Abstract: Sub-sampling can acquire directly a passband within a broad radio frequency (RF) range, avoiding down-conversion and low-phase-noise tunable local oscillation (LO). However, sub-sampling suffers from band folding and self-image interference. In this paper we propose a frequency-oriented sub-sampling to solve the two problems. With ultrashort optical pulse and a pair of chromatic dispersions, the broadband RF signal is firstly short-time Fourier-transformed to a spectrum-spread pulse. Then a time slot, corresponding to the target spectrum slice, is coherently optical-sampled with in-phase/quadrature (I/Q) demodulation. We demonstrate the novel bandpass sampling by a numerical example, which shows the desired uneven intensity response, i.e. pre-filtering. We show in theory that appropriate time-stretch capacity from dispersion can result in pre-filtering bandwidth less than sampling rate. Image rejection due to I/Q sampling is also analyzed.

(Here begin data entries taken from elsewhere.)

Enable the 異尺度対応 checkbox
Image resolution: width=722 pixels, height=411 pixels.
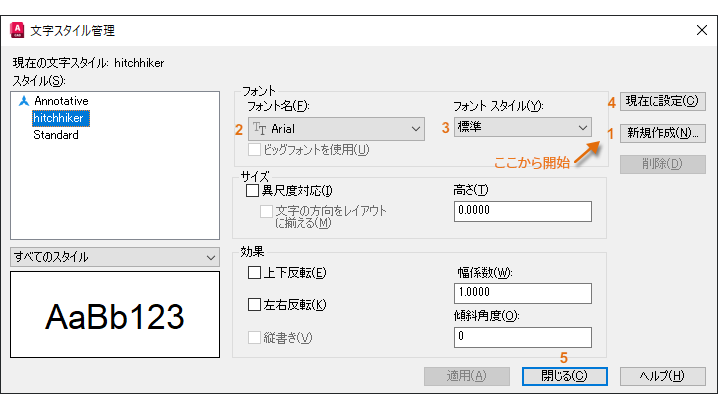coord(252,191)
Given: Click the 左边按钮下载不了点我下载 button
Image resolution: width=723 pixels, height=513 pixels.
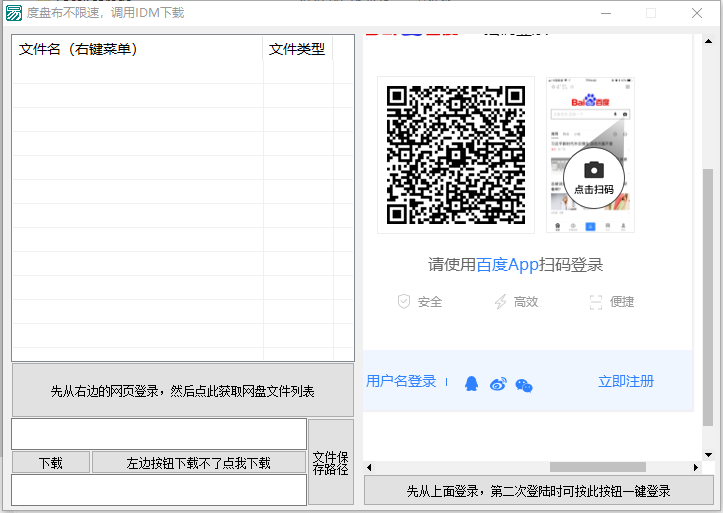Looking at the screenshot, I should 198,463.
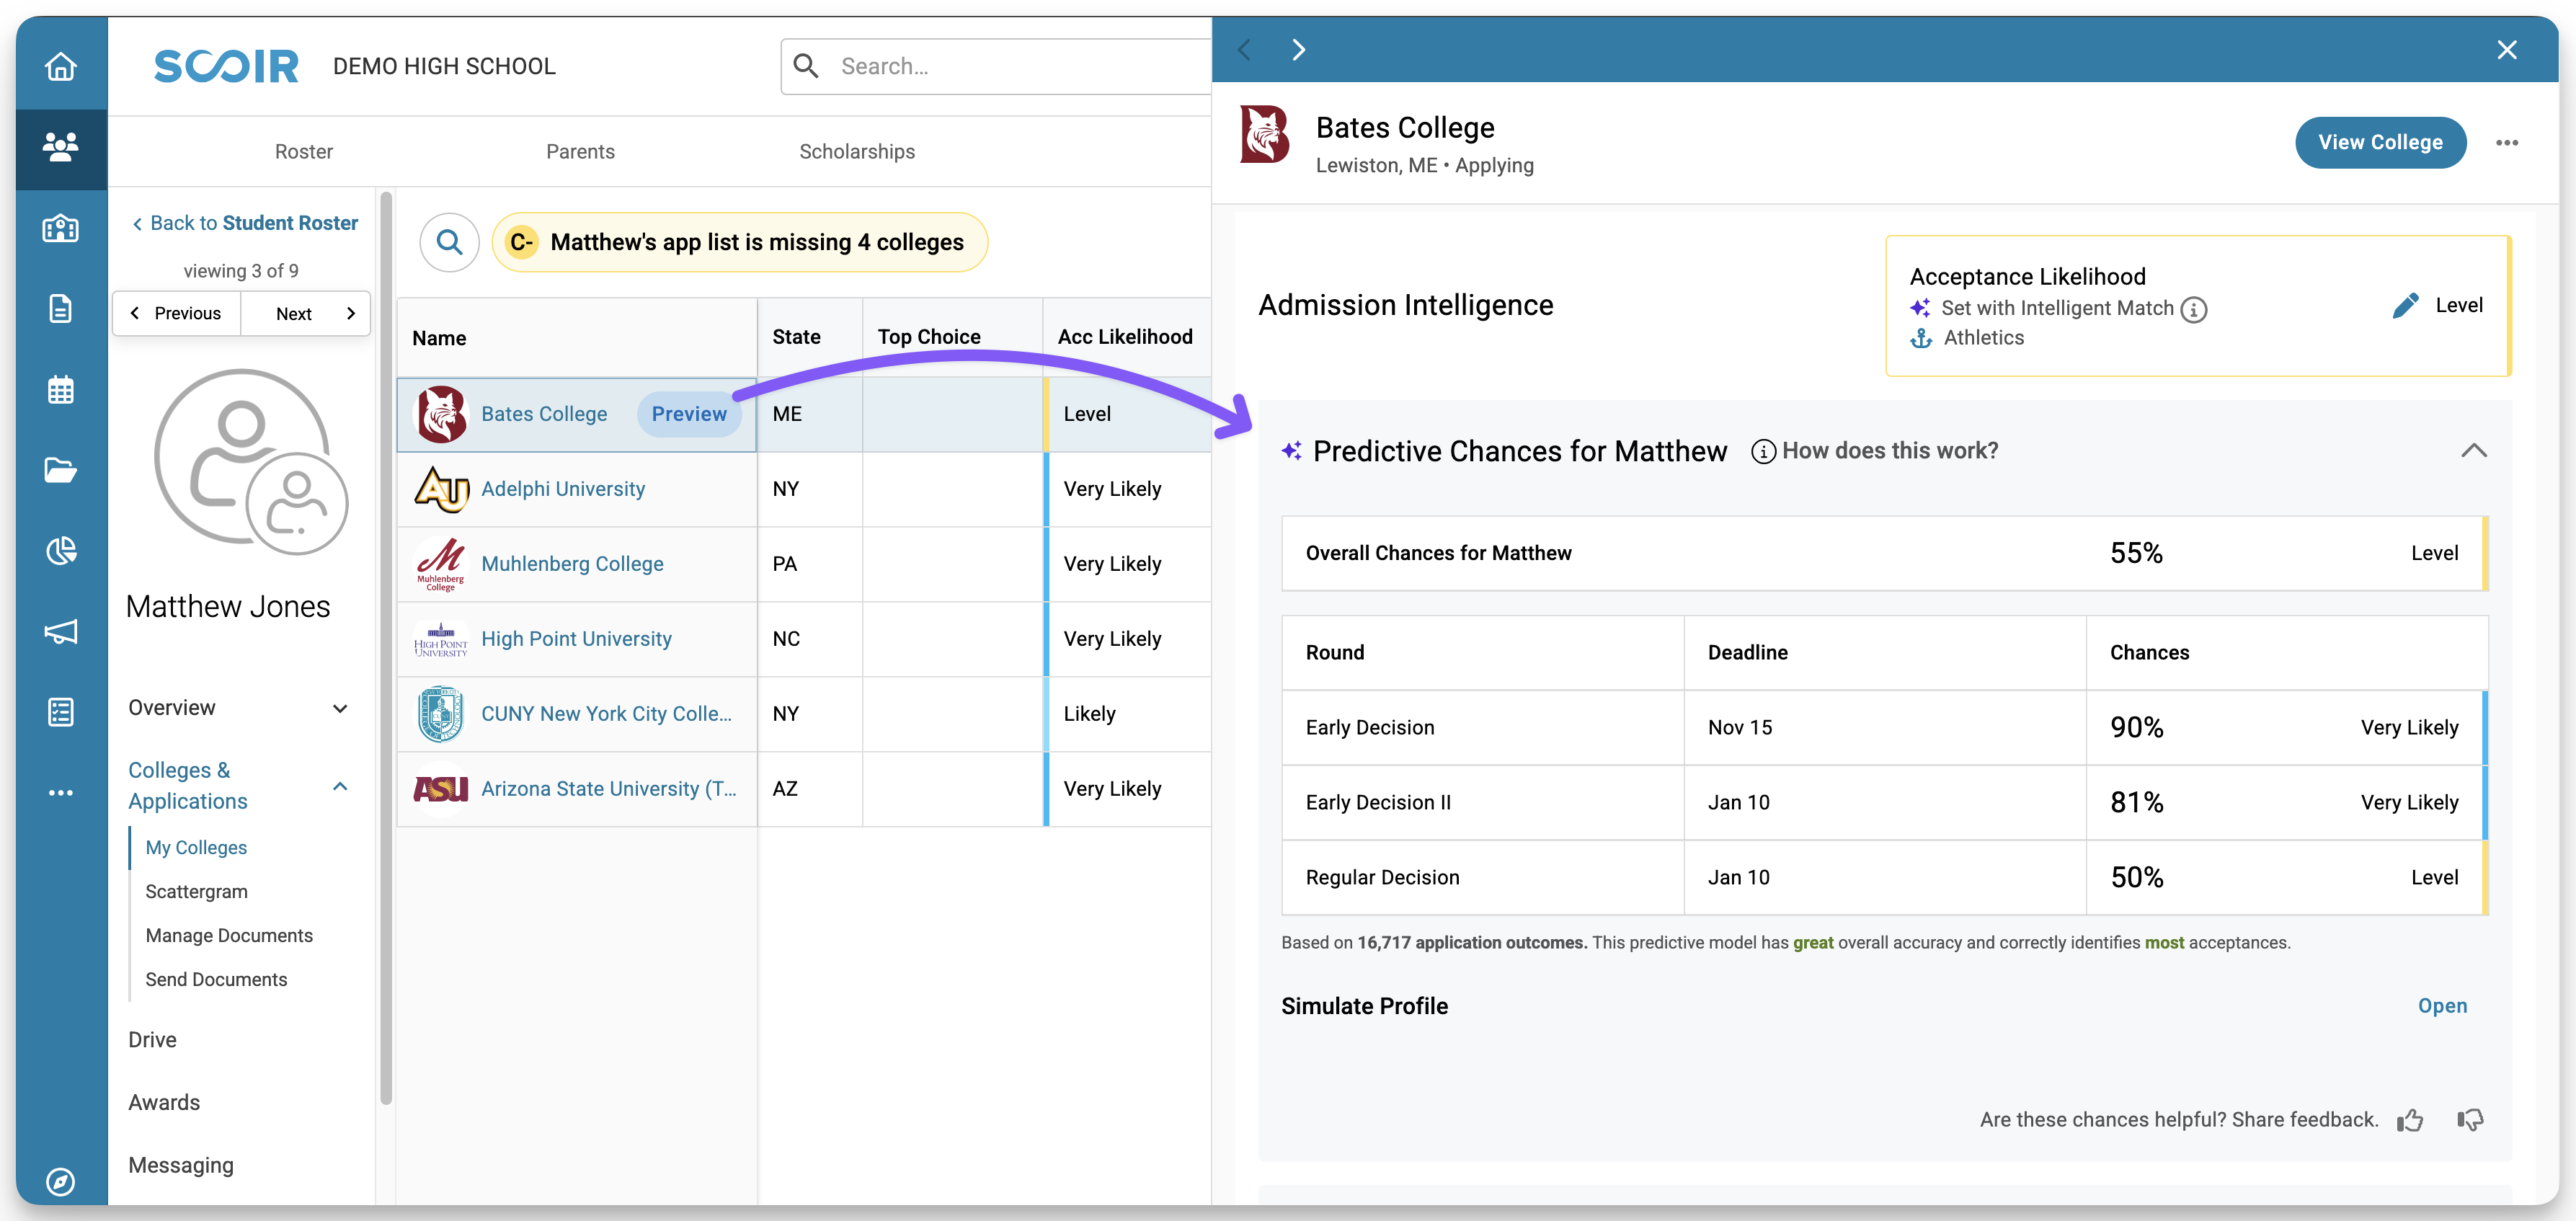Go to the Next student
The height and width of the screenshot is (1221, 2576).
pos(306,313)
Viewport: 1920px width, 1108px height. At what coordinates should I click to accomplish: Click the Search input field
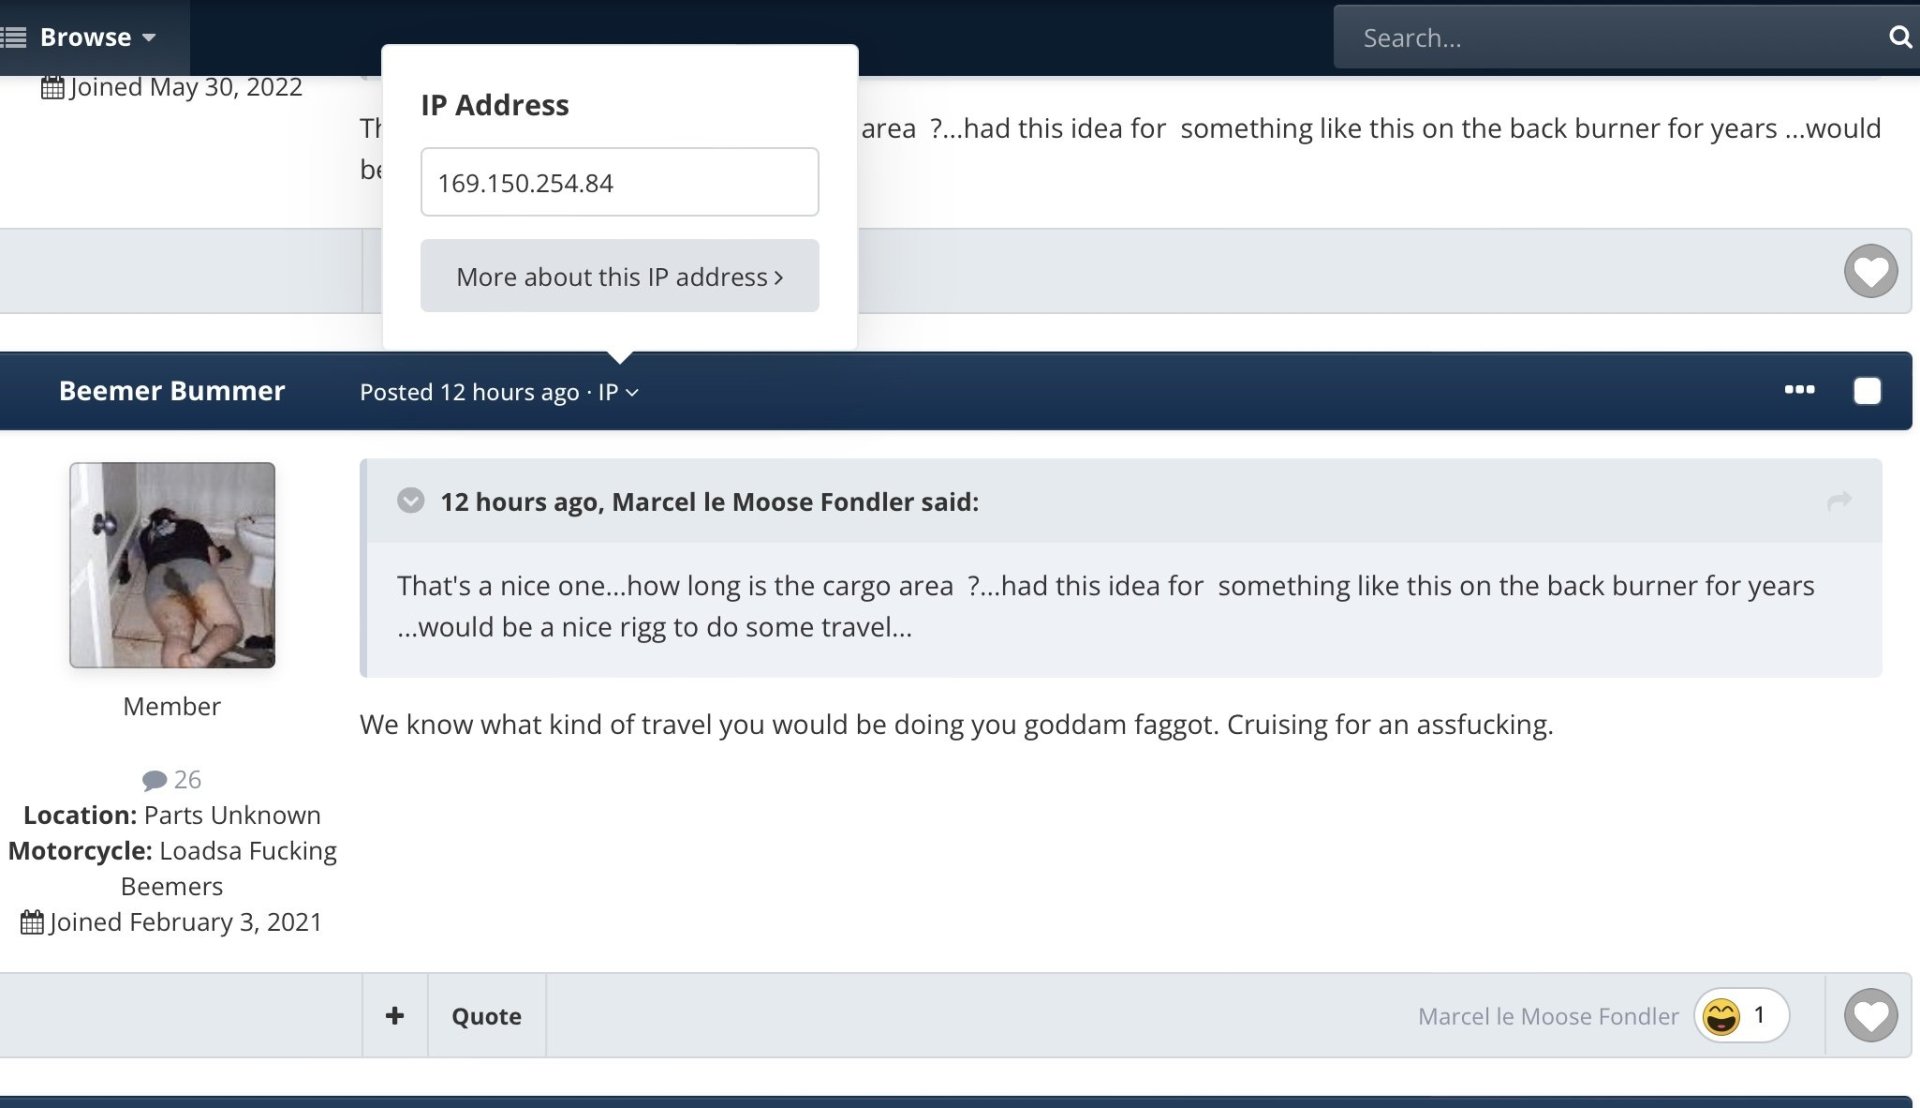click(x=1610, y=38)
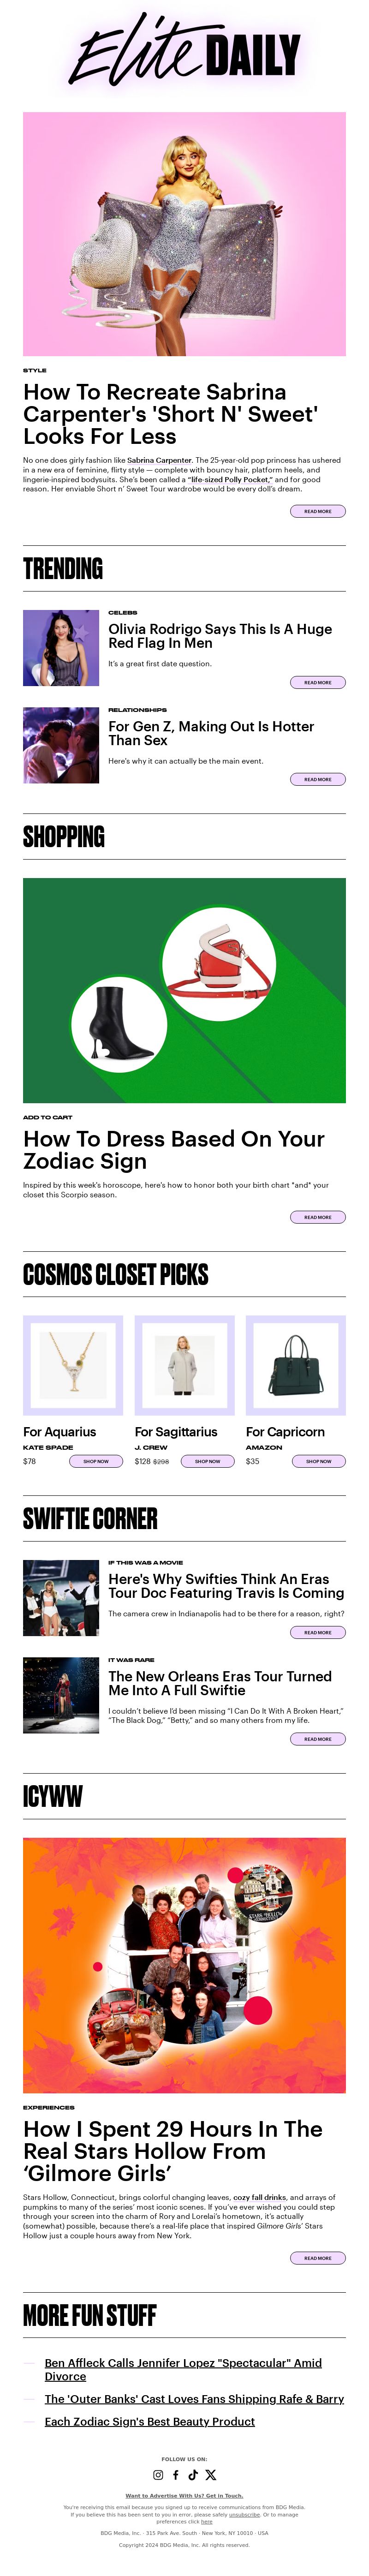Image resolution: width=369 pixels, height=2576 pixels.
Task: Open Each Zodiac Sign's Best Beauty Product link
Action: (x=150, y=2421)
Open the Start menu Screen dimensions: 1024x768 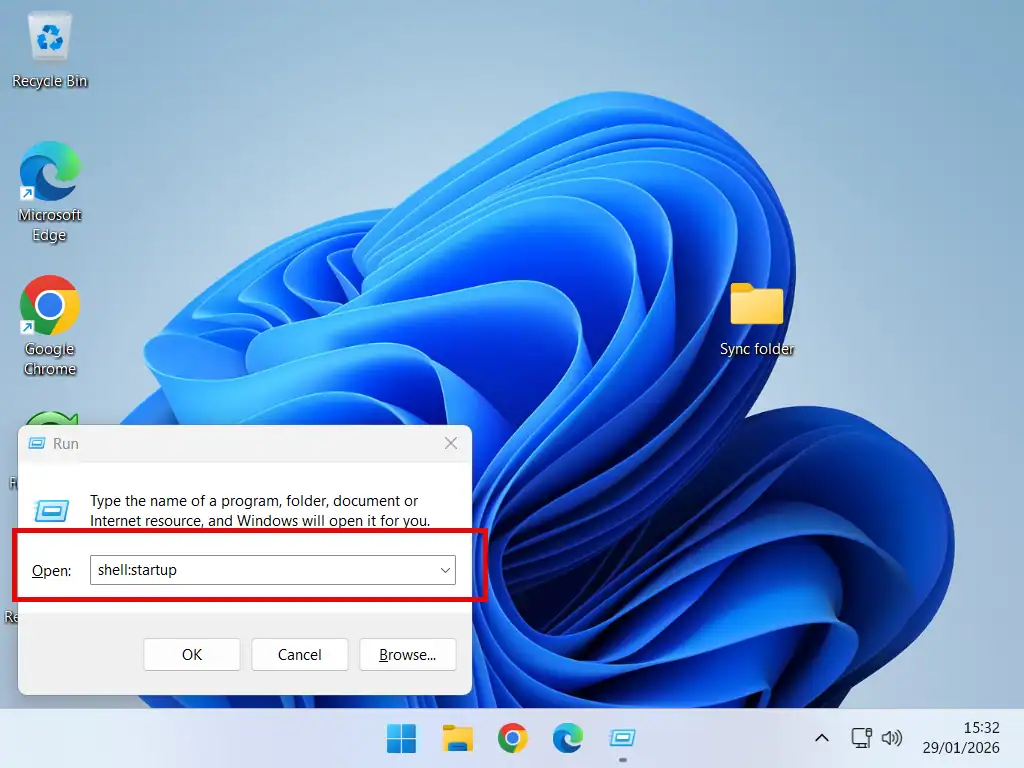pos(401,737)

A proof-of-concept experiment, which is based on a time-lens sampling source and chirped fiber Bragg gratings (CFBGs), shows the center-frequency-tunable pre-filtered sub-sampling with bandwidth of 6 GHz around, as well as imaging rejection larger than 26 dB. Our technique may benefit future broadband RF receivers for frequency-agile Radar or channelization.